A comprehensive technical treatment of complexity theory can be found in Dynamics of Complex Systems (Reading: Addison-Wesley, 1997) by Yaneer Bar-Yam. This book is not for the faint-hearted, and some knowledge of mathematics is helpful, but Bar-Yam is quite daring in his treatment of the social, political, and security implications of complexity. A truly groundbreaking discussion of the sources of complexity in biological, technological, and social systems is W. Brian Arthur’s “On the Evolution of Complexity” in Complexity: Metaphors, Models, and Reality, edited by G. Cowan, D. Pines, and D. Meltzer (Reading: Addison-Wesley, 1994). Countless writings examine the implications of rising complexity in our world, but four are particularly stimulating. The seminal discussion of the perils of complex technological systems is Charles Perrow’s Normal Accidents: Living With High-Risk Technologies (New York: Basic Books, 1984). Gene Rochlin examines the unexpected outcomes of the information revolution in Trapped in the Net: The Unanticipated Consequences of Computerization (Princeton: Princeton University Press, 1997). Langdon Winner’s wonderful article “Complexity and the Limits of Human Understanding” is rich with insights on the social and cognitive challenges posed by rising complexity. It can be found in a book that is worth reading in its entirety: Organized Social Complexity: Challenge to Politics and Policy (Princeton: Princeton University Press, 1975), edited by Todd La Porte. For a far more apocalyptic but tremendously provocative study of the risks of greater social complexity, see Joseph Tainter’s The Collapse of Complex Societies (Cambridge: Cambridge University Press, 1988).

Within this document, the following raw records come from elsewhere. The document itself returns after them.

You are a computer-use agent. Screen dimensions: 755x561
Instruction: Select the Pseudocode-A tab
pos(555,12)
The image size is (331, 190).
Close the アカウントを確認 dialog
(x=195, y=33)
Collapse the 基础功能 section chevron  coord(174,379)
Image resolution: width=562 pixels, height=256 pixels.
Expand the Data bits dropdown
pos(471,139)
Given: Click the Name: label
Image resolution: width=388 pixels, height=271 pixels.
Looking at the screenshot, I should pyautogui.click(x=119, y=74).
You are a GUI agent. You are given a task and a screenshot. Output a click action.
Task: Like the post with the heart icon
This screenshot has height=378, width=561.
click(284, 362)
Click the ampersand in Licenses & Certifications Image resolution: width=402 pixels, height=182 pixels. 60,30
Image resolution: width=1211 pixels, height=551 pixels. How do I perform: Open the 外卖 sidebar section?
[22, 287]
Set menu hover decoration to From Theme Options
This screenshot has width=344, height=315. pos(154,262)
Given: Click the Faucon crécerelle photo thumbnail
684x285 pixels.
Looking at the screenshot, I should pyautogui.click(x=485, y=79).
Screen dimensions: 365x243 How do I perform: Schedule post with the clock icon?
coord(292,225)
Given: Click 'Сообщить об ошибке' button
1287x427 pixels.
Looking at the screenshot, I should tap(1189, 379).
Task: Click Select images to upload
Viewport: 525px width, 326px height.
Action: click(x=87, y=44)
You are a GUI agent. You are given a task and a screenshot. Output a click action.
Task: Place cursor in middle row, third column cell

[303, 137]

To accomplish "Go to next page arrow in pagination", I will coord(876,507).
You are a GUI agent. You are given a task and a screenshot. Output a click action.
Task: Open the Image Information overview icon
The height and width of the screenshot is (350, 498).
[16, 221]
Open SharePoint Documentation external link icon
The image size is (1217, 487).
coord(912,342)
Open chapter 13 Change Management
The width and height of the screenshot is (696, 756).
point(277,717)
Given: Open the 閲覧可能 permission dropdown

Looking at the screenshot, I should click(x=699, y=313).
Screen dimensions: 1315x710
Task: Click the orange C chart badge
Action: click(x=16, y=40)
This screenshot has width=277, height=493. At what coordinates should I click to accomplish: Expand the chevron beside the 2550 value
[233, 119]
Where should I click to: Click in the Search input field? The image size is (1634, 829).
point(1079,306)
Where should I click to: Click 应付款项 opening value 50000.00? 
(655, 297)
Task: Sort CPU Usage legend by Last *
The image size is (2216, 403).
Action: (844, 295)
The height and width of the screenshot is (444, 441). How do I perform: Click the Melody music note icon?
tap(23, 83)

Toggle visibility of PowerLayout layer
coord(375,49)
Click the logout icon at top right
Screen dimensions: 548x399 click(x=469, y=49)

On the vulnerabilities of modern infrastructure, see Critical Foundations: Protecting America’s Infrastructures (Washington: President’s Commission on Critical Infrastructure Protection, 1997) and Massoud Amin’s “National Infrastructures as Complex Interactive Networks” in Tariq Samad and John Weyrauch, eds., Automation, Control, and Complexity: An Integrated Approach (Chi-chester: John Wiley & Sons, 2000). For a journalistic account of how New York financial firms protected their critical infrastructure in the aftermath of the September 11 attacks, see Tom Foremski’s “How Business Could Survive” (Financial Times, October 10, 2001).